India has been in the UNSC for 14 years, representing roughly a fifth of the time the United Nations (UN) has existed. India must leverage this latest opportunity to project itself as a responsible nation. It needs not only to promote its own people’s prosperity, but also regional and global security and growth, and a rule-based world order. It could emerge a partner of choice for developing and developed countries alike.
India singular objectives as UNSC member are as follows-
1. India finds itself in a troubled region between West and East Asia, a region bristling with insurgencies, terrorism, human and narcotics trafficking, and great power rivalries.
2. The turbulence in West Asia is echoed in North and South Asia, a consequence of the nuclear and missile tests by the Democratic People’s Republic of Korea.
3. Afghanistan’s slow but unmistakable unravelling from the support, sustenance and sanctuary provided in its contiguity to groups such as the Haqqani network, the Taliban, and al-Qaeda.
4. Other problems in Asia include strategic mistrust or misperception, unresolved borders and territorial disputes, the absence of a pan-Asia security architecture, and competition over energy and strategic minerals.
5. The “national interest” had acquired almost a pejorative connotation. Fear, populism, polarisation, and ultra-nationalism have become the basis of politics in many countries.
6. The world has been distracted from its shared goals, especially international social and economic cooperation. To this end, the permanent members (P-5) as also other UN members must consider it worth their while to reform the Council.

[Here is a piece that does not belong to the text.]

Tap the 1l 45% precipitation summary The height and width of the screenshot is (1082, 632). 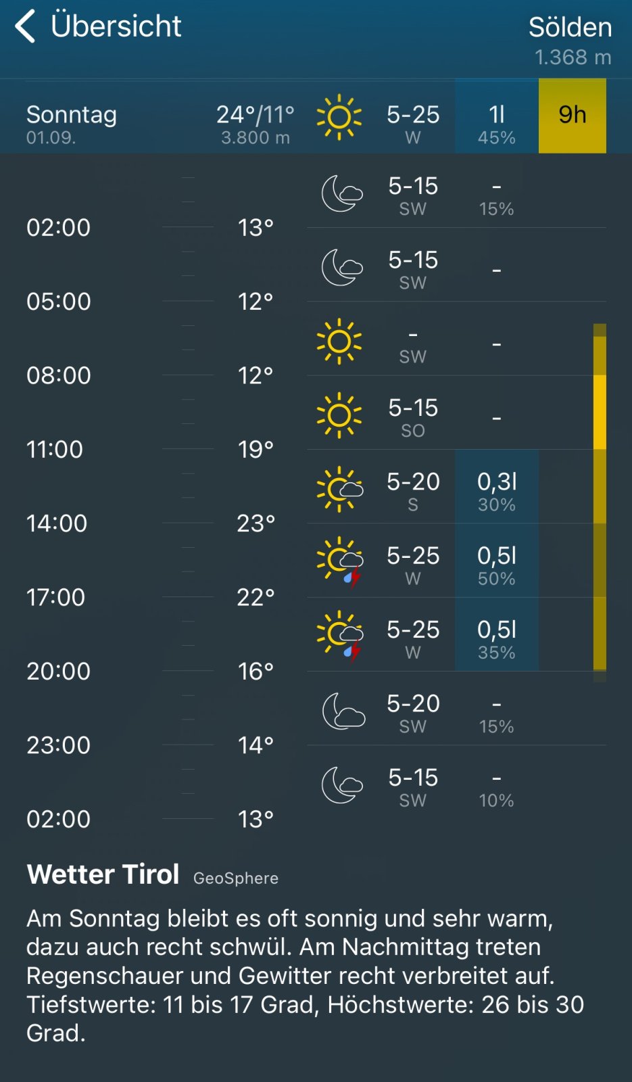[x=496, y=123]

India today needs a broad and comprehensive approach to help build a stable and secure external environment are as follows-
1. First, as a member of the UNSC, India must help guide the Council away from the perils of invoking the principles of humanitarian interventionism or ‘Responsibility to Protect’. Given the fragile and complex international system, which can become even more unpredictable and conflictual, India should work towards a rules-based global order. Sustainable development and promoting peoples’ welfare should become its new drivers.

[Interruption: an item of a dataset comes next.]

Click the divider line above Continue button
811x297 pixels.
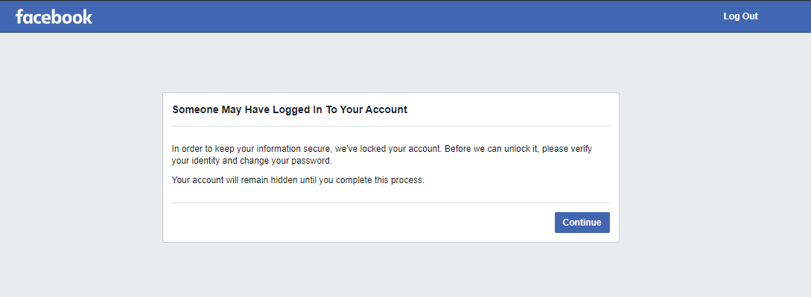[390, 203]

2. Second, India should push to ensure that the UNSC Sanctions Committee targets all those individuals and entities warranting sanctions. Multilateral action by the UNSC has not been possible because of narrowly defined national interest. As on May 2019, 260 individuals and 84 entities are subject to UN sanctions.

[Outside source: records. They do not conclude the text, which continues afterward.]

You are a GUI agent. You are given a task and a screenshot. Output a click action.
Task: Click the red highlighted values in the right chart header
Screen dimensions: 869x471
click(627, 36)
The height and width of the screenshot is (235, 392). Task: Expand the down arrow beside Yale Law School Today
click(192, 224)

3. Third, having good relations with all the great powers, India must lead the way by pursuing inclusion, the rule of law, constitutionalism, and rational internationalism. India should become a consensus-builder, instead of the outlier it has progressively
become.
4. A harmonised response is the sine qua non for dealing with global problems of climate change, disarmament, terrorism, trade, and development.
5. India could take on larger burdens to maintain global public goods and build new regional public goods. For example, India should take the lead in activating the UNSC’s Military Staff Committee, which was never set into motion following the UN’s inception. Without it, the UNSC’s collective security and conflict-resolution roles will continue to remain limited.
India cannot stride the global stage with confidence in the absence of stable relations with its neighbours. Besides whatever else is done within the UN and the UNSC, India must lift its game in South Asia and its larger neighbourhood. India has a strong motive to embrace polycentrism, which is anathema to hegemonic powers intent on carving out their exclusive spheres of influence.